_REQUIRED ACTION_
Reproduce verbatim only the lines from the one containing "Blog (779, 33)" through the last line below, both included.
#####
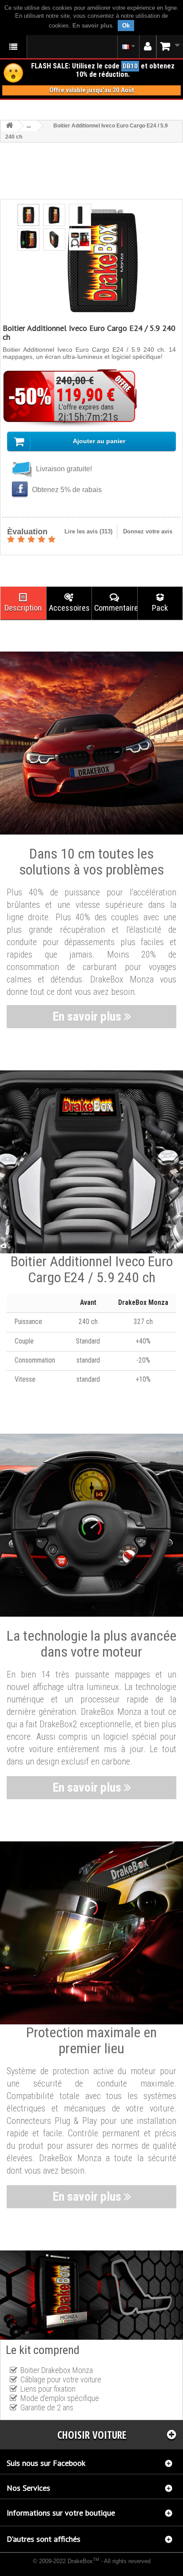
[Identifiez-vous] (147, 46)
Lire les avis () (88, 531)
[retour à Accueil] (9, 125)
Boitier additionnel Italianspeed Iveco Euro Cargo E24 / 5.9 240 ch (75, 2566)
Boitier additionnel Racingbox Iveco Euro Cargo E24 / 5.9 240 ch (82, 2568)
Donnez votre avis (147, 531)
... (29, 126)
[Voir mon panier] (169, 46)
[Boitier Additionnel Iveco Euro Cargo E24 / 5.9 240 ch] (28, 215)
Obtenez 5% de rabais (66, 489)
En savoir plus (92, 25)
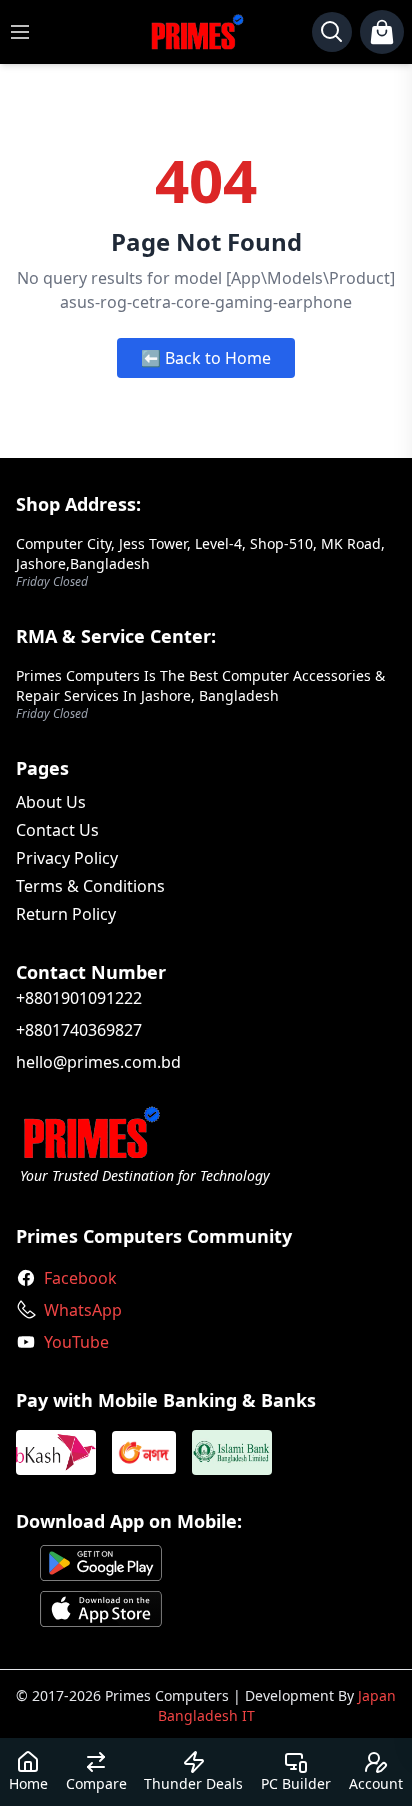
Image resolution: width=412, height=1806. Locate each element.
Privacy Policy (67, 858)
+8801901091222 (79, 998)
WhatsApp (83, 1310)
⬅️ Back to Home (206, 358)
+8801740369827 (79, 1030)
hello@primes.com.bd (98, 1062)
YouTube (76, 1342)
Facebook (80, 1278)
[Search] (332, 32)
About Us (51, 802)
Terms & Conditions (90, 886)
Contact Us (57, 830)
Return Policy (66, 914)
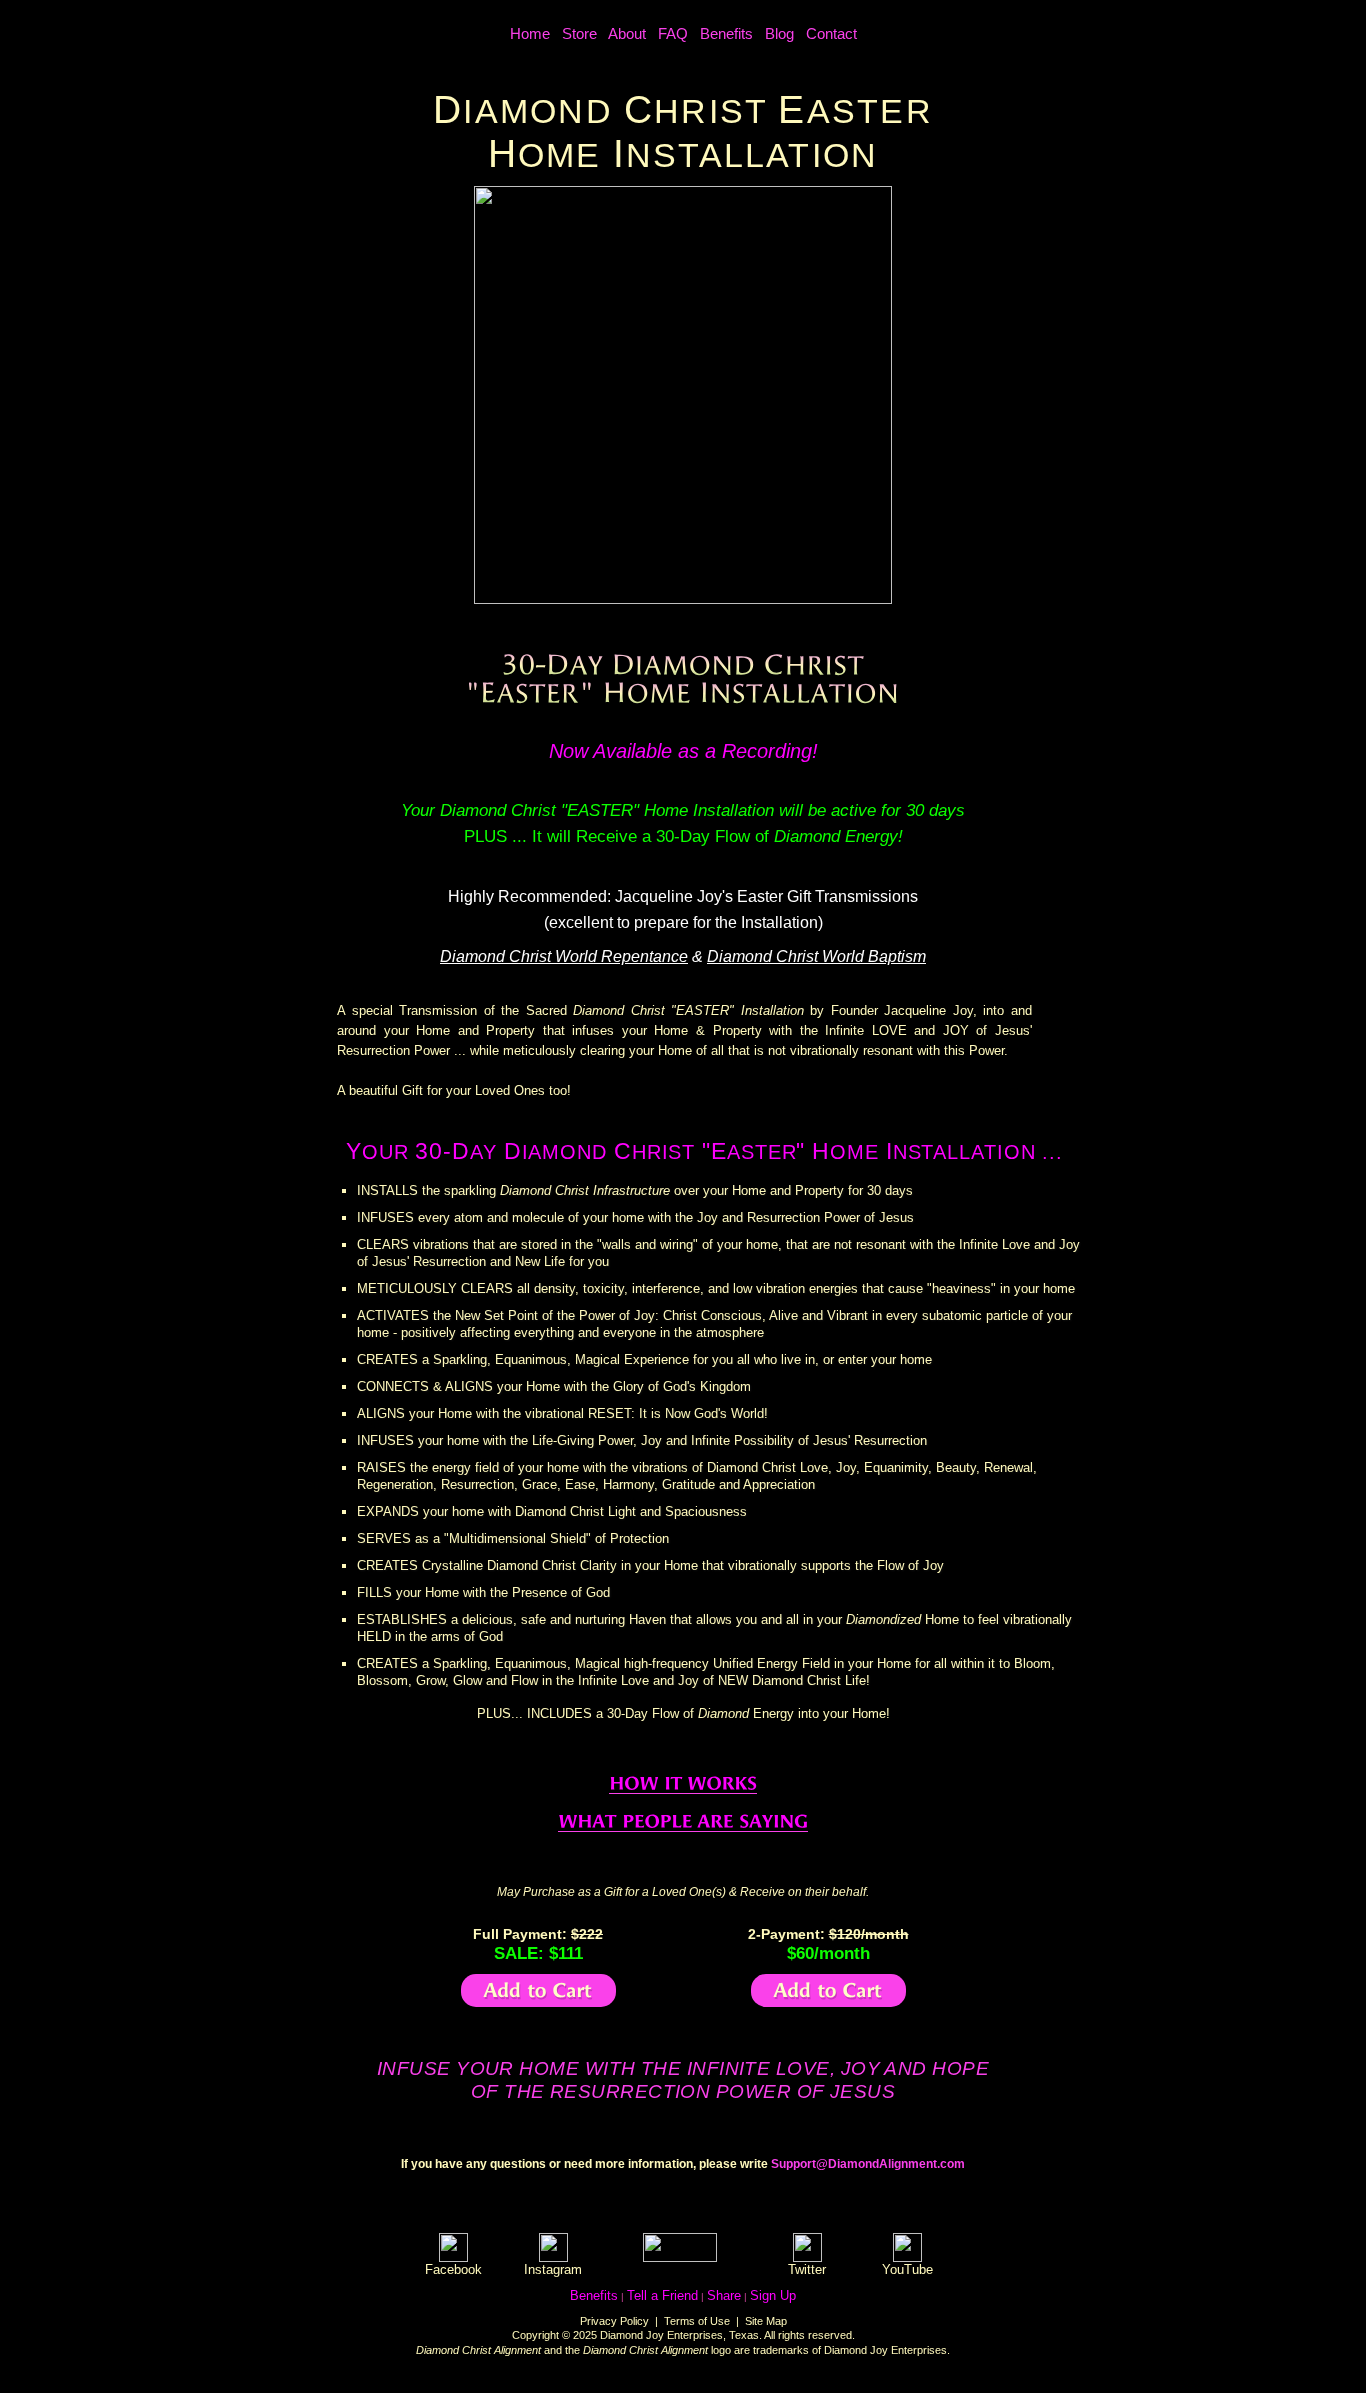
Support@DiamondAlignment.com (868, 2164)
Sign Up (773, 2295)
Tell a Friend (662, 2295)
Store (579, 33)
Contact (831, 33)
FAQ (673, 33)
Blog (779, 33)
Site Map (766, 2321)
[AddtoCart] (538, 1990)
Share (724, 2295)
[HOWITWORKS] (683, 1783)
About (627, 33)
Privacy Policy (614, 2321)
#####
_RESULT OF THE EXERCISE_
Blog (779, 33)
Site Map (766, 2321)
[AddtoCart] (538, 1990)
Share (724, 2295)
[HOWITWORKS] (683, 1783)
About (627, 33)
Privacy Policy (614, 2321)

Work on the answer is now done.